A plane graph $G$ is $2-$face colorable if and only if $G$ is eulerian - counter example

Question

Actually, proof is asked in here: Planar graph has an euler cycle iff its faces can be colored with 2 colors. But my question is not about proof but about why is the following graph not a counter example:

I read the definition of eulerian graph in the book and looked it up in Wikipedia but both says eulerian graph is a graph that contains eulerian cycle (or tour) or a graph with every vertex of even degree. So, above graph is a plane graph and 2-face colorable, but it does not contain eulerian cycle. As I saw in here, above graph is semi-eulerian as it contains an eulerian path but not an eulerian cycle. So why this graph is not a counter example for the argument in the title? Thanks in advance.

Answer 1

If you look at the dual graph of your example, (to see how to color the faces) you see that you get a loop edge because of the pendant vertex in your original graph.

By definition, (at least from my book and other places such as here )a graph must not contain any loop edges in order to be colorable.

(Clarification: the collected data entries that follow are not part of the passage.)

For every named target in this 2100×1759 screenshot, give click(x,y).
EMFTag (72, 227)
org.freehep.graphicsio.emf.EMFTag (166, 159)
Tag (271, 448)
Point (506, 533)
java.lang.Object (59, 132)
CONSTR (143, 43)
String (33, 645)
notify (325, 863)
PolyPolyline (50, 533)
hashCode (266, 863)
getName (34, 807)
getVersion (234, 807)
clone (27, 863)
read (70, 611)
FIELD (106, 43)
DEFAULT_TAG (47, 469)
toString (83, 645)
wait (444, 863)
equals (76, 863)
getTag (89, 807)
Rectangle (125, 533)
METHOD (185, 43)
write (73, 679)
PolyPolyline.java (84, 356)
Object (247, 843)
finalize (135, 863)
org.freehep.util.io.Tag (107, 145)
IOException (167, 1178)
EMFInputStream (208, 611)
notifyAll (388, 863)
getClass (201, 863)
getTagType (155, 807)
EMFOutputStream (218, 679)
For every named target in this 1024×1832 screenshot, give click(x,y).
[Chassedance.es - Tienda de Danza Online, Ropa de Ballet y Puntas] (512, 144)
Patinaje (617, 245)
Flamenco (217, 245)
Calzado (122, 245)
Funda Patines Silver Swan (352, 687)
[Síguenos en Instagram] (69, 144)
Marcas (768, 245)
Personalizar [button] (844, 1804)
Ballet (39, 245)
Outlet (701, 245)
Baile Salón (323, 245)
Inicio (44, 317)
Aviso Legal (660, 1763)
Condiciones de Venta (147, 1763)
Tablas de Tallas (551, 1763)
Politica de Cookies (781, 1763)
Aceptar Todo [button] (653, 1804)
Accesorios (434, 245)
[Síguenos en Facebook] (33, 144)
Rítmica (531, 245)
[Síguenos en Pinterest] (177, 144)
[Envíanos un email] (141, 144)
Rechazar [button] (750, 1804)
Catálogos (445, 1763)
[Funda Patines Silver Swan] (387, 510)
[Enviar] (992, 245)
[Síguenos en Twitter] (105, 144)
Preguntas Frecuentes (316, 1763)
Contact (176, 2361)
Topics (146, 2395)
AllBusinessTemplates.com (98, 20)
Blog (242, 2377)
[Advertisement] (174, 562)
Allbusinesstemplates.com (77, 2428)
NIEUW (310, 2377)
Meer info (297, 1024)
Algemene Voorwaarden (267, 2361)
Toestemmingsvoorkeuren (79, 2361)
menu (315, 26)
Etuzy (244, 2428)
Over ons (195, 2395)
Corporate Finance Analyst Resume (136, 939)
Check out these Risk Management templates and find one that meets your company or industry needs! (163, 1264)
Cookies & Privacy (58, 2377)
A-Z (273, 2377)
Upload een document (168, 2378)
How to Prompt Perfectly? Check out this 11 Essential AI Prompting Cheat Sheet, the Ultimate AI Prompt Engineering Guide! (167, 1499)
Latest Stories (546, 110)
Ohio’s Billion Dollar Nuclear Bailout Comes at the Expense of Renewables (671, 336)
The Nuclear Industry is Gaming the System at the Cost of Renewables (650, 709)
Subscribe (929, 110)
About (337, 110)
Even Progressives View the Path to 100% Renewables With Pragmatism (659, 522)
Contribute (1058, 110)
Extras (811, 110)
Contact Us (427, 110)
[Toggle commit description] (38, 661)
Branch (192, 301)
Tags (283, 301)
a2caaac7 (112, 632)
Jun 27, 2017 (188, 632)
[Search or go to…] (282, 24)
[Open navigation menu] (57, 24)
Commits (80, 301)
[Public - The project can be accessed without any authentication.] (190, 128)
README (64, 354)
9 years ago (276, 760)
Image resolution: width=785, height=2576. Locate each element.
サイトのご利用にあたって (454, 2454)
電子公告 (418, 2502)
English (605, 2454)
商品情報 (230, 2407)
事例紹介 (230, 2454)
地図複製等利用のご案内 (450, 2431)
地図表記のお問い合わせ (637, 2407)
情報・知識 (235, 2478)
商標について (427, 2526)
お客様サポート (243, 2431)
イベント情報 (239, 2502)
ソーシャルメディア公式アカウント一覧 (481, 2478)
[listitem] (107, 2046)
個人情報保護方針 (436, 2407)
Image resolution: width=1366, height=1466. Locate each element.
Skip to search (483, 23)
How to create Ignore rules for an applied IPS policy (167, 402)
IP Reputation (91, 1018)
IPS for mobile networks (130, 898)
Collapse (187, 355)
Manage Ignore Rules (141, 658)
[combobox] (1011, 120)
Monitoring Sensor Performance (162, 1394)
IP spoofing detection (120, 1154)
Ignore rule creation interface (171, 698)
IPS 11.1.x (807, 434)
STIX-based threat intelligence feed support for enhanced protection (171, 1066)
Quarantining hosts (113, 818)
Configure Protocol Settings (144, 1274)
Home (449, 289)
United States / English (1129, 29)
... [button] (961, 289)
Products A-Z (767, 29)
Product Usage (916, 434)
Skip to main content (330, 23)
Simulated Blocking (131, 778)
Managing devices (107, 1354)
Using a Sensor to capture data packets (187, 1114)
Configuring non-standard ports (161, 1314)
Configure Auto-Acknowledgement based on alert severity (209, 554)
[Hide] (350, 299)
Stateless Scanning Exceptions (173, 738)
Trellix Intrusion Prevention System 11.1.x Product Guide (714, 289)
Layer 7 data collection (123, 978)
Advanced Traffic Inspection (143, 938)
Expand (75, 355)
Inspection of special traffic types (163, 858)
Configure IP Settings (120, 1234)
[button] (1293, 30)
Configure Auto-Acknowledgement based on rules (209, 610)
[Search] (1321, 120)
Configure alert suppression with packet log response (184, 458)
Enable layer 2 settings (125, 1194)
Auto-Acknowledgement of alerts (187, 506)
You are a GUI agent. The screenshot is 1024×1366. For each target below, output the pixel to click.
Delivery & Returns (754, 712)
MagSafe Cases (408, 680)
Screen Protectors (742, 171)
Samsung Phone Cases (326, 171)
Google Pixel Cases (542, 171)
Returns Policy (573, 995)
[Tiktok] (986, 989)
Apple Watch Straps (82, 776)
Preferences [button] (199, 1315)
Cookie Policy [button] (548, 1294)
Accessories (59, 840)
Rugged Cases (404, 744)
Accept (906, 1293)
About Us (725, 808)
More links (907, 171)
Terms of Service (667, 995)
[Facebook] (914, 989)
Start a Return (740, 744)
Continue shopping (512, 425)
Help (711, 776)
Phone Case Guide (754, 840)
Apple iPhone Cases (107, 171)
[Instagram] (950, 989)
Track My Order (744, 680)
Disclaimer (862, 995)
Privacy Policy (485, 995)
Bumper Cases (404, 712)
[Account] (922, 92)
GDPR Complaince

It is even mentioned on the Wikipedia page for vertex coloring:

"...Since a vertex with a loop (i.e. a connection directly back to itself) could never be properly colored, it is understood that graphs in this context are loopless."

Answer 2

The theorem as you stated it isn’t true, as your example shows. I think the correct theorem is “A map $G$ is $2$-face colorable if and only if $G$ is Eulerian.” A map (not to be confused with a “map graph”) is a $3$-connected planar graph. It’s possible the theorem can be corrected in a different way be redefining what a face-coloring is, but I’m more comfortable saying that your example is not a map than saying that your example is not face-colorable.